Hey all, new to the forum here. Had a quick question about PH levels. I get my water from my well which is hard and high in PH. My tank just tested out at about 8-8.2 PH. Ive been doing a lot of reading about lower PH ect. but it seems my best bet is to do my weekly water changes of 25% and fill with spring water bought from a local grocery store. Right now i have 3 tetra's and a dalmatian molly. All seem to be thriving in here. I have just ordered a few 2" RBP. Before just dumping them in im going to do a drip acclimation to get them used to the water. Does this all sound ok?


----------



## DiPpY eGgS (Mar 6, 2005)

That is a very high pH.

You should do an African cichlid tank lol

I would acclimate them VERY slowly.. take 4-6 hrs to do it.


----------



## Offwall54 (Aug 27, 2011)

Thanks for the tip!! I may try adding a small bit of peat moss, wrapping it in a stocking and placing it in my filter. Hoping to at least lower the PH by .5 before the P's come


----------



## MFNRyan (Mar 27, 2011)

Also get a piece of driftwood an put in the tank. The only problem is when you do water changes your adding high pH water to the system. Which isn't going to be ideal for your fish because above all, stable pH is the very best pH for them.


----------



## Offwall54 (Aug 27, 2011)

I'm shooting for bottled water when I do my water changes (only about 2 bucks for 3 gal) I'm hoping over time that it will gradually lower the PH. Plus the moss, I'm thinking I'll be ok. Just a little nervous right now


----------



## MFNRyan (Mar 27, 2011)

I have also heard the moss brings the pH down. Keep us posted on what you do an how it works. Also how stable your able to keep it. I'm having the opposite problem. My city water is not capable of sustaining a decent pH its very low. So i'm trying to boost mine and keep it stable. In one tank I used cichlid stone for a substrait an it stays higher for me on its own. The other two I have reg substrait in. One I add a very small pinch of baking soda too the other I leave alone. So far so good


----------



## e46markus (Dec 9, 2010)

I wouldn't bother tinkering with the pH. A constant pH is much better then one that fluctuates. My pH readings are min 8.0 and havn't had any problems.


----------



## Offwall54 (Aug 27, 2011)

Thanks for the help guys. I'll keep you updated


----------



## ScarsandCars (Jul 17, 2011)

Careful with the two piranha thing. Theyre really fiery at that age and only two might mean a missing eye or death.
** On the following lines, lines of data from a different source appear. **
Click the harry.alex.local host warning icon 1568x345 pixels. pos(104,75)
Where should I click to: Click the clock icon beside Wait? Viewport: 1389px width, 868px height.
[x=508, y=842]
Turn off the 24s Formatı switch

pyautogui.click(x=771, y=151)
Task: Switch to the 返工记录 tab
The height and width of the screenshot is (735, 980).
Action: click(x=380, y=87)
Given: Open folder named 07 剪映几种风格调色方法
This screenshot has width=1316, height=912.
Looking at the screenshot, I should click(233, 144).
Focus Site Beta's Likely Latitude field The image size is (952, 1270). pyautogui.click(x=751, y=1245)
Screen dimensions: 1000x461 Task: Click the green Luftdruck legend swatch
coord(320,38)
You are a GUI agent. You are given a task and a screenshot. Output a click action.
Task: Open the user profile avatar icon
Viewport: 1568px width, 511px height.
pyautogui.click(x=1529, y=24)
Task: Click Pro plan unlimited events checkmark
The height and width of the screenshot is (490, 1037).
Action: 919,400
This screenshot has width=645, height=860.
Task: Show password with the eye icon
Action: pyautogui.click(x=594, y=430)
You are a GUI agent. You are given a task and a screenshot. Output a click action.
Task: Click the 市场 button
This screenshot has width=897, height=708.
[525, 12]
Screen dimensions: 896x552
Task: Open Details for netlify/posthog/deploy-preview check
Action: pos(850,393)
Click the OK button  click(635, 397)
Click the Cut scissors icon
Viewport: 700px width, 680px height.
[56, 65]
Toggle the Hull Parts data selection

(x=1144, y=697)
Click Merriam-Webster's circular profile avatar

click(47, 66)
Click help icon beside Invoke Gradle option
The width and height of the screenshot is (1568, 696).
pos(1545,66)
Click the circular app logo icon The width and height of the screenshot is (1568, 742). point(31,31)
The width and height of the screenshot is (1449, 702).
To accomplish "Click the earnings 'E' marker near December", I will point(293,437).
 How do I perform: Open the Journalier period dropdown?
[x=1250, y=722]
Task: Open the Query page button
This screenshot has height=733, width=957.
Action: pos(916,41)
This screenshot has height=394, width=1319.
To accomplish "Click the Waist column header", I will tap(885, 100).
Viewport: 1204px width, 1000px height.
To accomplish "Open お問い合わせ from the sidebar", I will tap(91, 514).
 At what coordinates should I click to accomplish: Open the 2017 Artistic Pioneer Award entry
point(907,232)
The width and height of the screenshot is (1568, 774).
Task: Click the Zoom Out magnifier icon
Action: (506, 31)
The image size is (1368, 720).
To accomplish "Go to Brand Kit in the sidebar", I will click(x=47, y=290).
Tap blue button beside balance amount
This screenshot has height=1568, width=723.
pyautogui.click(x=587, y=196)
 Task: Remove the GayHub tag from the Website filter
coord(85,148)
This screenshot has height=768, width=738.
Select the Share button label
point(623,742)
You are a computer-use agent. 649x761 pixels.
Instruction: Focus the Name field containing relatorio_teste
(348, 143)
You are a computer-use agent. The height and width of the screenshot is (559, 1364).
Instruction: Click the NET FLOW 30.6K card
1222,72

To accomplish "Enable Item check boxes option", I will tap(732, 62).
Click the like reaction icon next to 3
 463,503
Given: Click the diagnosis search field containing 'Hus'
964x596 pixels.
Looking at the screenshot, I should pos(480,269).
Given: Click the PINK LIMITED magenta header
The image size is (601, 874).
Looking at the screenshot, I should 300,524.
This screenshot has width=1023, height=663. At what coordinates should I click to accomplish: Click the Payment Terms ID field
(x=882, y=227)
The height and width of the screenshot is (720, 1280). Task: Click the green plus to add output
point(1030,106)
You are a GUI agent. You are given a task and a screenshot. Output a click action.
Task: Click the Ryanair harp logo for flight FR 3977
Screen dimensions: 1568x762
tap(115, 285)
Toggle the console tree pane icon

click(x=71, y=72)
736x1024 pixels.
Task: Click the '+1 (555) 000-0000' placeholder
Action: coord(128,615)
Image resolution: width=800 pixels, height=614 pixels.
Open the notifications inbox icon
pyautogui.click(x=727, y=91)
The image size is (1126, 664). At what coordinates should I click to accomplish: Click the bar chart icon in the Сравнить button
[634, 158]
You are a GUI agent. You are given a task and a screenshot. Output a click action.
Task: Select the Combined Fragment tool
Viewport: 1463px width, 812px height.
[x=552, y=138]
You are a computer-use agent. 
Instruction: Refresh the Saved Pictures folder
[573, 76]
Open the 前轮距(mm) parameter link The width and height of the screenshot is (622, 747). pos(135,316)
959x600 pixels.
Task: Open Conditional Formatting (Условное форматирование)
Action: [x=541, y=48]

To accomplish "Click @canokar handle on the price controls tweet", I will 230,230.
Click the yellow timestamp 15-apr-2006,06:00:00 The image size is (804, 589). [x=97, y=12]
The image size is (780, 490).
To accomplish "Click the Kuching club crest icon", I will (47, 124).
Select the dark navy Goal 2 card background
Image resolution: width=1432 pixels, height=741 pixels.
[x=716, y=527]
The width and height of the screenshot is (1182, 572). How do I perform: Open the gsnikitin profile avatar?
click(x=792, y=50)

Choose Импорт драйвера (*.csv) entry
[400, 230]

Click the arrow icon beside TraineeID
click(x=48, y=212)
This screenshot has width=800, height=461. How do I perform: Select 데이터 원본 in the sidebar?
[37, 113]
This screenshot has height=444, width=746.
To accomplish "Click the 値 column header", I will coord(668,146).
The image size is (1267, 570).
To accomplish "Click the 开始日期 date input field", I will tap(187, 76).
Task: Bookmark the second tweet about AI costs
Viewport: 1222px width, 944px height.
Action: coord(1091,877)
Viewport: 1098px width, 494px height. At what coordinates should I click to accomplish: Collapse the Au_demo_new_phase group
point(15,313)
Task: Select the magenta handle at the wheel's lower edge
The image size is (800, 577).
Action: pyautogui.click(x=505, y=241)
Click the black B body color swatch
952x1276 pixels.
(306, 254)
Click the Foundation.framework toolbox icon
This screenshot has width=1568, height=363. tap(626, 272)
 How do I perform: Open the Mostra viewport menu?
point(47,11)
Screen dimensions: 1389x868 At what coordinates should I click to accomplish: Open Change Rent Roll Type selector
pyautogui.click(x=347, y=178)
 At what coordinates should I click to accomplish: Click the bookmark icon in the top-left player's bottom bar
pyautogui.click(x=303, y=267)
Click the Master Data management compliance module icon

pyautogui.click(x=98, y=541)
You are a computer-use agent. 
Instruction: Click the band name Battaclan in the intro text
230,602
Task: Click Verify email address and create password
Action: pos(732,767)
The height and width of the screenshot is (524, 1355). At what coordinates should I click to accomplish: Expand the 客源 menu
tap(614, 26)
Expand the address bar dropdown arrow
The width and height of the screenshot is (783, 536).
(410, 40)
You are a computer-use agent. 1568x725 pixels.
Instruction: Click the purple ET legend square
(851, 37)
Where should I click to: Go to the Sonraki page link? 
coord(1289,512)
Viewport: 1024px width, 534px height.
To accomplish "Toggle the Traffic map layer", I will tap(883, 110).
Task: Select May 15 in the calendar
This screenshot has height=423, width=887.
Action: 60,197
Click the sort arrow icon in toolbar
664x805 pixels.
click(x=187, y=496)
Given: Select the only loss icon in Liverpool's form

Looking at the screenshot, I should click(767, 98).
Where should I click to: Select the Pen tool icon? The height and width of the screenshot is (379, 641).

Just a heads up.

My pH also comes out around 8.0. I use proper pH 7.0 and it seems to working great.


----------



## MFNRyan (Mar 27, 2011)

I don't suggest to anyone to use proper pH. It fluxuates the water way to much also causes stress to the fish. As fast as it changed the water it does not level off but starts to drop right away. With-in two days you will be right back where you were. That stuff fish stores sale to sucker you into wasting your money. I learned about that stuff long ago when I kept cichlids


----------